Selon la présentatrice de L’amour est dans le pré, la France est confrontée à “un problème de violence avec nos jeunes”, ainsi qu'”un problème avec la justice”. “Si je ne prends pas la parole sur Lyhanna et Louis, c’est parce que ma position est radicale”, explique-t-elle ce dimanche sur ses réseaux sociaux.
“Pour moi, tu enlèves la vie, on t’enlève la vie”, lance-t-elle depuis sa voiture, face caméra.

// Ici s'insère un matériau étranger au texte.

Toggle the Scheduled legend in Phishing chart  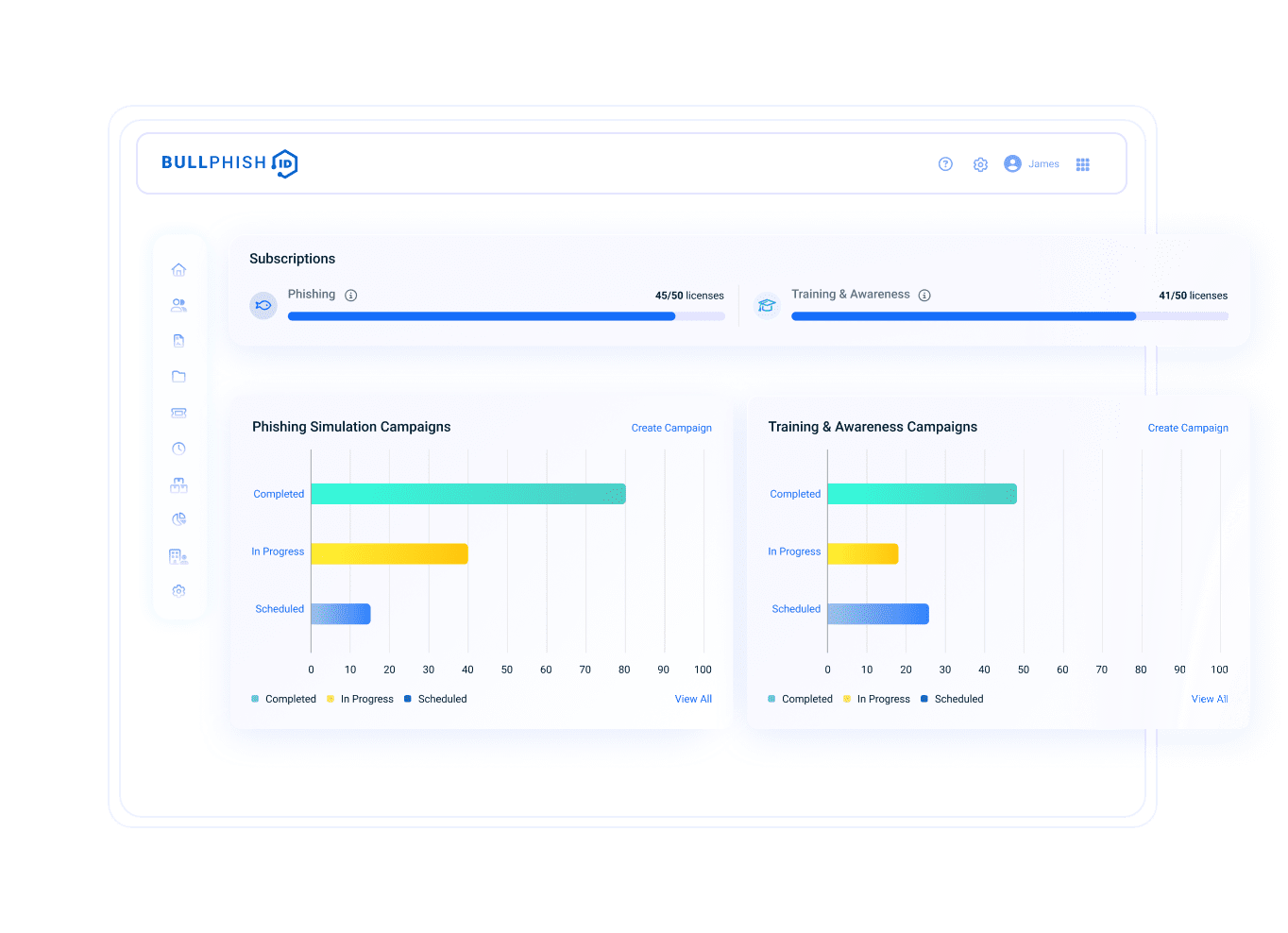[x=435, y=699]
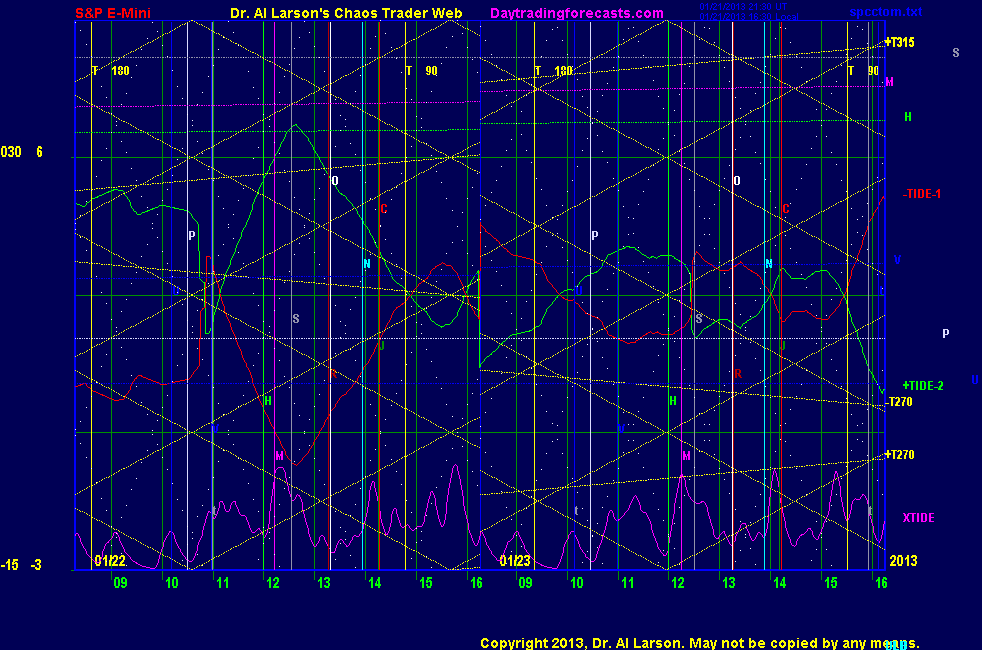Viewport: 982px width, 650px height.
Task: Select the 2013 year label
Action: tap(903, 561)
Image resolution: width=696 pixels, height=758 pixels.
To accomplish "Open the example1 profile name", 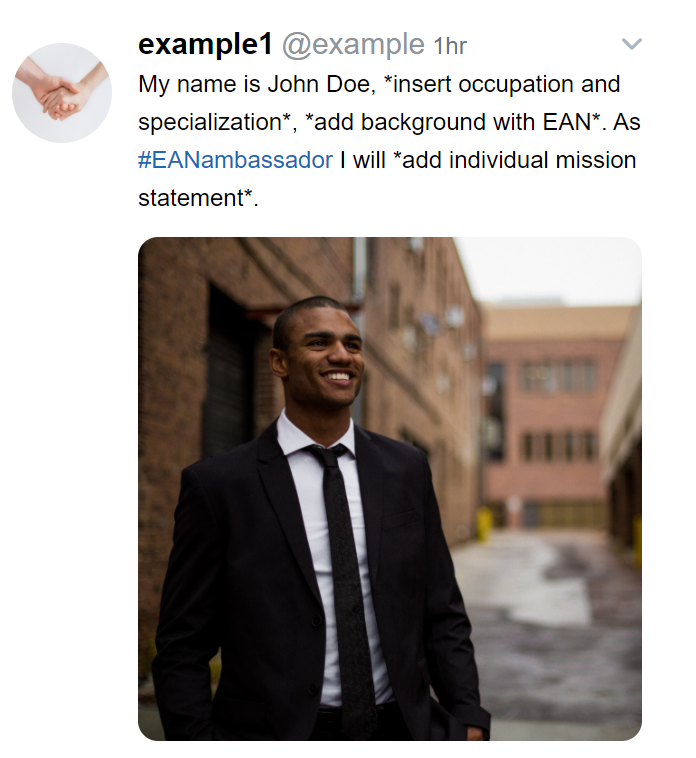I will (x=204, y=45).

Car pour Karine Le Marchand, certaines personnes sont “irrécupérables psychiquement”. “Je n’ai pas à payer toute ma vie pour qu’ils soient en taule et je n’en ai rien à foutre de leurs conditions de vie”, tacle-t-elle, comme un appel au retour de la peine de mort, quelques semaines après un sondage de l’institut CSA pour Cnews où 68% des Français réclament un référendum sur la peine capitale pour les meurtres d’enfants.

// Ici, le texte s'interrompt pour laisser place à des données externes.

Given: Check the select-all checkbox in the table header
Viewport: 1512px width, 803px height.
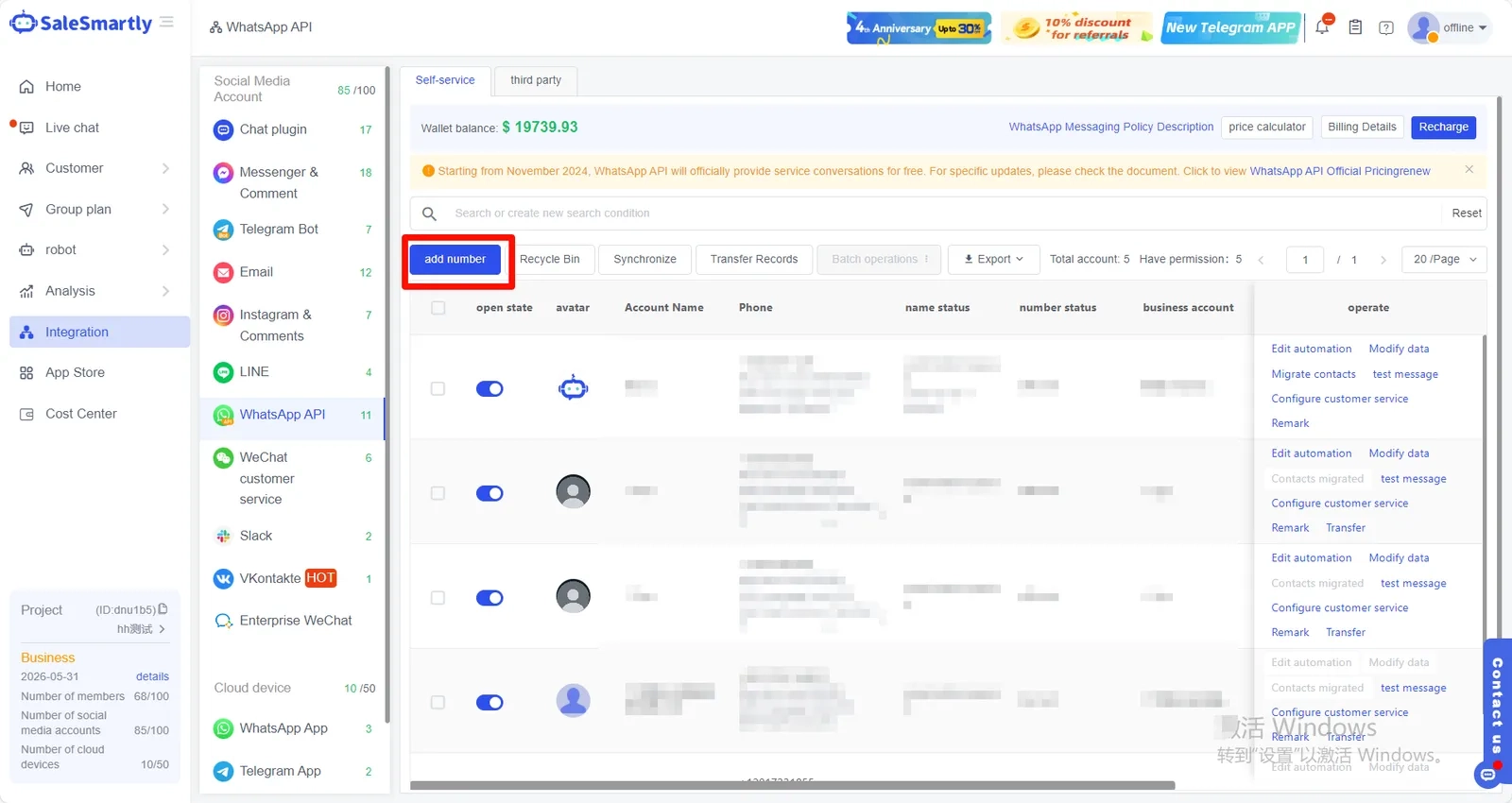Looking at the screenshot, I should pos(438,308).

Pas de progrès depuis l’abolition de la peine de mort?
Un appel qui fait réagir les Grandes Gueules ce mardi 30 juin 2026: “Karine Lemarchand a une posture courageuse et intéressante, c’est le bon sens le plus classique de dire que pour que quelqu’un qui a tué et qui continue de constituer un danger pour la société, il doit subir la peine de mort”, juge le consultant Antoine Diers. “Il faut évacuer le danger pour la société et je ne vois pas le progrès, notre société ne va pas mieux depuis l’abolition de la peine de mort” en 1981.
“Je suis a peu près d’accord avec elle”, estime sur RMC Story l’agriculteur Didier Giraud. “Elle a le droit de s’exprimer même si je préfère une perpétuité réelle, une prison à vie qui n’existe pas aujourd’hui”, ajoute-t-il.
“La perpétuité incompressible existe bel et bien, tu peux juste demander un aménagement de peine au bout de 30 ans, c’est juste une possibilité et ce n’est jamais accordé”, précise sur RMC l’avocate Sandrine Pégand alors que 5 personnes sont sous le coup d’une telle peine, dont la meurtrière de la petite Lola.
“On peut comprendre l’émotion quand on assassine des enfants, on a tous envie de crier mais le rôle de la justice n’est pas de transformer notre colère en politique pénale”, poursuit-elle. “La peine de mort existe encore aux Etats-Unis, est ce que le taux d’homicide a baissé? non”, assure l’avocate.